_Required action_:
Nothing in the records may change. Output them all exactly.

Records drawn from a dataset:
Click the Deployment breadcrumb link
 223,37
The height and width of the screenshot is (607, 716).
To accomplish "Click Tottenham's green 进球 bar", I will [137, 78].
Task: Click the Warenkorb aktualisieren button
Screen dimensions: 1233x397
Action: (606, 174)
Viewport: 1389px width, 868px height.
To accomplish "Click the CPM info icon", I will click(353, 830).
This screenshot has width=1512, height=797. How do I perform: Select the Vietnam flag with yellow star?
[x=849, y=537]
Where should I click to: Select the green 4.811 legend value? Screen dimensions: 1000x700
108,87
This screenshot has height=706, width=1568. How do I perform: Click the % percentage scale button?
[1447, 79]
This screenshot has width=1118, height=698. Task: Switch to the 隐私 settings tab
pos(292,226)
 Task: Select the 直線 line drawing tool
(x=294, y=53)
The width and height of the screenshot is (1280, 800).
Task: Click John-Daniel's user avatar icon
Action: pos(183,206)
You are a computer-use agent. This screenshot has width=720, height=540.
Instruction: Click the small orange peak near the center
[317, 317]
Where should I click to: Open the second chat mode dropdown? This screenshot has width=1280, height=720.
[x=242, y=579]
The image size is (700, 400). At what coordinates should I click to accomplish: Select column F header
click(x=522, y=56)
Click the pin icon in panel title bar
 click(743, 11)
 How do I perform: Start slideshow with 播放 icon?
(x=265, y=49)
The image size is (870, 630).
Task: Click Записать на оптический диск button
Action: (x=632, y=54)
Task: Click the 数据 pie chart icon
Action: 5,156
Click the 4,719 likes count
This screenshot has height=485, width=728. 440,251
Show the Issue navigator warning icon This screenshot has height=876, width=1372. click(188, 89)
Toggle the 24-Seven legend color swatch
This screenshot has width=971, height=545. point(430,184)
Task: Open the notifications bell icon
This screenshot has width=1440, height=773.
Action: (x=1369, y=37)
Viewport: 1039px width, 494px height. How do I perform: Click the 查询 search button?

_Task solution_:
Click the Deployment breadcrumb link
 223,37
The height and width of the screenshot is (607, 716).
To accomplish "Click Tottenham's green 进球 bar", I will [137, 78].
Task: Click the Warenkorb aktualisieren button
Screen dimensions: 1233x397
Action: (606, 174)
Viewport: 1389px width, 868px height.
To accomplish "Click the CPM info icon", I will click(353, 830).
This screenshot has width=1512, height=797. How do I perform: Select the Vietnam flag with yellow star?
[x=849, y=537]
Where should I click to: Select the green 4.811 legend value? Screen dimensions: 1000x700
108,87
This screenshot has height=706, width=1568. How do I perform: Click the % percentage scale button?
[1447, 79]
This screenshot has width=1118, height=698. Task: Switch to the 隐私 settings tab
pos(292,226)
 Task: Select the 直線 line drawing tool
(x=294, y=53)
The width and height of the screenshot is (1280, 800).
Task: Click John-Daniel's user avatar icon
Action: pos(183,206)
You are a computer-use agent. This screenshot has width=720, height=540.
Instruction: Click the small orange peak near the center
[317, 317]
Where should I click to: Open the second chat mode dropdown? This screenshot has width=1280, height=720.
[x=242, y=579]
The image size is (700, 400). At what coordinates should I click to accomplish: Select column F header
click(x=522, y=56)
Click the pin icon in panel title bar
 click(743, 11)
 How do I perform: Start slideshow with 播放 icon?
(x=265, y=49)
The image size is (870, 630).
Task: Click Записать на оптический диск button
Action: (x=632, y=54)
Task: Click the 数据 pie chart icon
Action: 5,156
Click the 4,719 likes count
This screenshot has height=485, width=728. 440,251
Show the Issue navigator warning icon This screenshot has height=876, width=1372. click(188, 89)
Toggle the 24-Seven legend color swatch
This screenshot has width=971, height=545. point(430,184)
Task: Open the notifications bell icon
This screenshot has width=1440, height=773.
Action: (x=1369, y=37)
Viewport: 1039px width, 494px height. How do I perform: Click the 查询 search button?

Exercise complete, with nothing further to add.